Task objective:
Output exactly what appears from the line containing "[Vedi i nostri video su YouTube] (74, 2242)" to the end of the data below, and nothing more.

***** Supplied data *****

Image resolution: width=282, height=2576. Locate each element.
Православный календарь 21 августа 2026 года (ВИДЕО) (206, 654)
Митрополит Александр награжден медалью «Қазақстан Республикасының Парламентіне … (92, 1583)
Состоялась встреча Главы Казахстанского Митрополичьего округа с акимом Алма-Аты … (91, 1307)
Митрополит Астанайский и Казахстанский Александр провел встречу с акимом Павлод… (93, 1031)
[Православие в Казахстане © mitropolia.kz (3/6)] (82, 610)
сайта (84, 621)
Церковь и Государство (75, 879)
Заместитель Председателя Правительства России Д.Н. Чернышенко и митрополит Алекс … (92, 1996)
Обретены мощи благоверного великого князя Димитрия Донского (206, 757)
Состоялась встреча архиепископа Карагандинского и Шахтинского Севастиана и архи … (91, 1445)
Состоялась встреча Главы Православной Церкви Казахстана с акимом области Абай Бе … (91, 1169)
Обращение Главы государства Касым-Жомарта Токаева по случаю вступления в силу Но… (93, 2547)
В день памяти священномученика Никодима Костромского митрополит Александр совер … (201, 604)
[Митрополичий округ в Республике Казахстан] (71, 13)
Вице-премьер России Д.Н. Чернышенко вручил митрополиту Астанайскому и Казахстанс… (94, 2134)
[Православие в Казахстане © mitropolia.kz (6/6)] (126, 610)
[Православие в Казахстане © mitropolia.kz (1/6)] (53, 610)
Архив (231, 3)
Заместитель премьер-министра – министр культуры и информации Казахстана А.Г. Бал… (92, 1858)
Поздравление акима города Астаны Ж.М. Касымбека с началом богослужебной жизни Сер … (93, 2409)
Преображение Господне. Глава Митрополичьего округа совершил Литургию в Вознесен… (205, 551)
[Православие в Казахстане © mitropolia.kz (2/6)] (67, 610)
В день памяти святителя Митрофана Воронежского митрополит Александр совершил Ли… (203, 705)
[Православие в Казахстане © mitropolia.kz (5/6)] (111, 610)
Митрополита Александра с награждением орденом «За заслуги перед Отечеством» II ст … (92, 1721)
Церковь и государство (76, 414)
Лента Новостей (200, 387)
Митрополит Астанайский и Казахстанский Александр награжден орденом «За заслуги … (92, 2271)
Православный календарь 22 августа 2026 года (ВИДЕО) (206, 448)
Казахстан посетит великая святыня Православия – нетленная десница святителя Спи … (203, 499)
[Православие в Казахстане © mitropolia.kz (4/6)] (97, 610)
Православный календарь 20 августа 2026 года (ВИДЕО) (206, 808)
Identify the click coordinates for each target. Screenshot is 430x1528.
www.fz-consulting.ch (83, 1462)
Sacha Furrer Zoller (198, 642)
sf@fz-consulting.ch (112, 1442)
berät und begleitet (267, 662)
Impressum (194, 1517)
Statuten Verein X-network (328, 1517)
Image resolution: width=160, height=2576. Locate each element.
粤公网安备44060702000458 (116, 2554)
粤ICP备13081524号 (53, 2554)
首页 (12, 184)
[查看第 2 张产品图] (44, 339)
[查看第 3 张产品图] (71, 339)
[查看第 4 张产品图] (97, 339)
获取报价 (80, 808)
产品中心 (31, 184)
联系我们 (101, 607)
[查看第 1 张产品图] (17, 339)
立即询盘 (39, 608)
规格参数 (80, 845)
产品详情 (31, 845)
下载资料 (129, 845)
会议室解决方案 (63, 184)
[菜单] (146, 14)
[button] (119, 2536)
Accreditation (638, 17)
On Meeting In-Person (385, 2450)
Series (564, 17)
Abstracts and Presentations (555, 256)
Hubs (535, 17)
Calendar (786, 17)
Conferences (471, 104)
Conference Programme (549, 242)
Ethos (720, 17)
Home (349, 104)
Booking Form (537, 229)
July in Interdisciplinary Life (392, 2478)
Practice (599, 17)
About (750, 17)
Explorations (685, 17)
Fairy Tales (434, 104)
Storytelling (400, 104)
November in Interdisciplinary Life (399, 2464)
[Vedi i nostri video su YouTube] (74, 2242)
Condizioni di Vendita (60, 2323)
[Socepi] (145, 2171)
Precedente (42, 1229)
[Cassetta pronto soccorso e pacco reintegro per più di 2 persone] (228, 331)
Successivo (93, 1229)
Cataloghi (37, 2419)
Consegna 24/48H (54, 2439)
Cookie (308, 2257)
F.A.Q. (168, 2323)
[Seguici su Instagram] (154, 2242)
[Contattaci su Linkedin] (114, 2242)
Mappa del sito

*****

Solution:
[Vedi i nostri video su YouTube] (74, 2242)
Condizioni di Vendita (60, 2323)
[Socepi] (145, 2171)
Precedente (42, 1229)
[Cassetta pronto soccorso e pacco reintegro per più di 2 persone] (228, 331)
Successivo (93, 1229)
Cataloghi (37, 2419)
Consegna 24/48H (54, 2439)
Cookie (308, 2257)
F.A.Q. (168, 2323)
[Seguici su Instagram] (154, 2242)
[Contattaci su Linkedin] (114, 2242)
Mappa del sito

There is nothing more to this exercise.